16/04/2021

Profilaticamente isolada

Por razões não sei de que foro, que, exactamente por essa razão, não cabe aqui explicar — ficaria longo, ou então descabido, ou simplesmente não me apetece explicar (ah, a amarga liberdade, que gradualmente se vai perdendo por este deserto afora) —, encontro-me física e espiritualmente retirada da realidade (seja lá o que isso for nos dias que correm por estes dias) que é o mundo (oh) lá fora, ou seja, a rua. Assim, estou sem a matraca que me faz a lide doméstica, mal ou bem. Tenho, por esse motivo, aprendido algumas coisas, ou melhor, tenho relembrado que elas são como são, como afirma o povo quando não tem mais nada para dizer (bastas vezes), utilizando jargões que mais não são do que bengalas para o coxear do discurso desconexo. A saber: As minhas casas de banho têm sido lavadas com limpa-vidros, o que redescobri agora, já que já havia chegado a essa conclusão aquando da quarentena, nos idos 2020. Mal ela regressou ao trabalho, apliquei-lhe uma descasca de que não tinha memória nos últimos vinte e dois anos (entretanto, perfez vinte e três “de casa”, stricto sensu, as aspas aqui só vêm compor este ramalhete em jeito de rosário de amarguras), o que, aparente e realmente de nada me valeu, a não ser ter-lhe valido a ela um par de lágrimas (matematicamente, uma por cada olho, se tiver os dois sacos a funcionar em perfeito paralelo), que eu, halleluja!, não vi, mas recordo ter vagamente escutado umas fungadelas — que também podem ter derivado de alguma alergia (vai-se a ver, ao líquido para os vidros com que me higieniza as retretes, mas não os vidros, a avaliar pelo miserável e opaco estado a que mos deixa chegar), mas que eu, cruel, porém justa, olimpicamente ignorei. Quando a pessoa regressar, lá terei que repetir todos os blás da outra vez, ou, em alternativa, sujeitar-me ao diálogo que já antevejo, ou anteouço:

- A Sandra voltou a limpar as casas de banho com o líquido para os vidros. Diga-me porquê.

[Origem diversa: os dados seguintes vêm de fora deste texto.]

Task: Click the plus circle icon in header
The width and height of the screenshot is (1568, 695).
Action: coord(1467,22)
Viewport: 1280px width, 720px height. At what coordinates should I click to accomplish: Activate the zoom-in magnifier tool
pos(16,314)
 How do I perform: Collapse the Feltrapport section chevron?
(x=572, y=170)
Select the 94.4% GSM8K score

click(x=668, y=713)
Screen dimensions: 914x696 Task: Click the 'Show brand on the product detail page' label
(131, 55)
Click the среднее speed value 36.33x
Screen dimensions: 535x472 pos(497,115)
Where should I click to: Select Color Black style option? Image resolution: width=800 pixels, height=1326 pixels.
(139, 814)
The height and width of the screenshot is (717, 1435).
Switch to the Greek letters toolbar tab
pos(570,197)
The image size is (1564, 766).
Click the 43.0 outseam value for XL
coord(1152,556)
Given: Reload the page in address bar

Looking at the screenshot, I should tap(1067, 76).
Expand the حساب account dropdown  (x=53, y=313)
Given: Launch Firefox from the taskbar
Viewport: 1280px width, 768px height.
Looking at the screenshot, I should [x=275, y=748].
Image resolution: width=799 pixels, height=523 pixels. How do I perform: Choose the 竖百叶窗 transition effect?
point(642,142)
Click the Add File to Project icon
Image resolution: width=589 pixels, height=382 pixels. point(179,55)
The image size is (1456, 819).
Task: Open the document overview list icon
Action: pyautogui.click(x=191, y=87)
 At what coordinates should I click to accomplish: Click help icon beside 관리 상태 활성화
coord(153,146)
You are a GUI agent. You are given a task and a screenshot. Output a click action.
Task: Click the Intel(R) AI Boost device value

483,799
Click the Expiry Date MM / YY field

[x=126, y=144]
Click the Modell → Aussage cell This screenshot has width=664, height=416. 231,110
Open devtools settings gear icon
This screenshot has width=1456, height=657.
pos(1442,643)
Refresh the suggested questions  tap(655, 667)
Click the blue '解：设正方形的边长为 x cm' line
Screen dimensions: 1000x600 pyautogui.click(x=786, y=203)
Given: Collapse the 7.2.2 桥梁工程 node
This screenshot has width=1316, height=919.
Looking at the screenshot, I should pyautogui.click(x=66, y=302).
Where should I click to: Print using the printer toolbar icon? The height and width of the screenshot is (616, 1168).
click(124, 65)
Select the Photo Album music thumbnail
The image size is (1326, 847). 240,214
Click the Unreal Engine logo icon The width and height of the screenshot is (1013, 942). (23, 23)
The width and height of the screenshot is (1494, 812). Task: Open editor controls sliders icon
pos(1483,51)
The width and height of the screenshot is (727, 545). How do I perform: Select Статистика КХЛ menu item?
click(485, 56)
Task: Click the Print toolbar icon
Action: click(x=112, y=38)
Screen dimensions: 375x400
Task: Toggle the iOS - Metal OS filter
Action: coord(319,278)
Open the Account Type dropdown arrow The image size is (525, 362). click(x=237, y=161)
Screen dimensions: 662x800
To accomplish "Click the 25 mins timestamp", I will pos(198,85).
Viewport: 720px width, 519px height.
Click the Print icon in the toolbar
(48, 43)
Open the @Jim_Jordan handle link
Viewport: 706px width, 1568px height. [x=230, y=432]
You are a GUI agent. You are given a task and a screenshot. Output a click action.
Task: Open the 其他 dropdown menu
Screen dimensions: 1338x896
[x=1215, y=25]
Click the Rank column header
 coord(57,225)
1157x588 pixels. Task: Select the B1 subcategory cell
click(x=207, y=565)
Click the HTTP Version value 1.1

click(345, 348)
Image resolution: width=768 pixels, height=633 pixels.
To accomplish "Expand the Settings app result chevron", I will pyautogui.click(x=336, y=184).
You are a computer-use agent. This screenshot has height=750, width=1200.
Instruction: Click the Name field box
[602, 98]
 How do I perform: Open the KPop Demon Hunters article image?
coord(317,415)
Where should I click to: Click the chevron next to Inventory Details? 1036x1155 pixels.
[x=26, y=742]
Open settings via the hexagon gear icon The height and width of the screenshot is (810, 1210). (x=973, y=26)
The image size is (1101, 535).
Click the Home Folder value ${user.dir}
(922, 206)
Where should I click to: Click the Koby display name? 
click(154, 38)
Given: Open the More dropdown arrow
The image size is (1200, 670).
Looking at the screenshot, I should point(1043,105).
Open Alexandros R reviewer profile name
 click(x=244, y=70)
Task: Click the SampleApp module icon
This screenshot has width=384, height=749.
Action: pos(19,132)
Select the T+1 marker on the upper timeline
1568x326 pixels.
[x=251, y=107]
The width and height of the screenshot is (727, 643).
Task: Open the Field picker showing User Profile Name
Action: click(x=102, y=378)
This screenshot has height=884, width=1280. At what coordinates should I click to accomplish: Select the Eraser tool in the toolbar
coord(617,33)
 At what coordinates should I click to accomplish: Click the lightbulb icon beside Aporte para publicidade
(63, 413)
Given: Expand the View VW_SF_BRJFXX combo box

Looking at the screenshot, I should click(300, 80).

(Eu, sempre em busca do conhecimento; eu, antropóloga do serviço doméstico; eu, aplicando psicologia ao nível do uso de detergentes; eu, passada da marmita por dentro, mas por fora uma serena senhora, a evitar que me salte a mola e lhe solte os cães.)

Respostas possíveis:

- Aaaah...

- Eu já lhe tinha dito que precisava de um spray para as casas de banho, mas comprou-me um limpa-vidros e estou a usá-lo até ter o frasco vazio para poder meter lá a lixívia.

E é tudo por hoje.

Se me sinto mais leve? Não. Não tenho comido mais do que o costume, mas no próximo domingo não irei correr, e isso sim, pode fazer toda a diferença (mental). Tenho que voltar a dançar.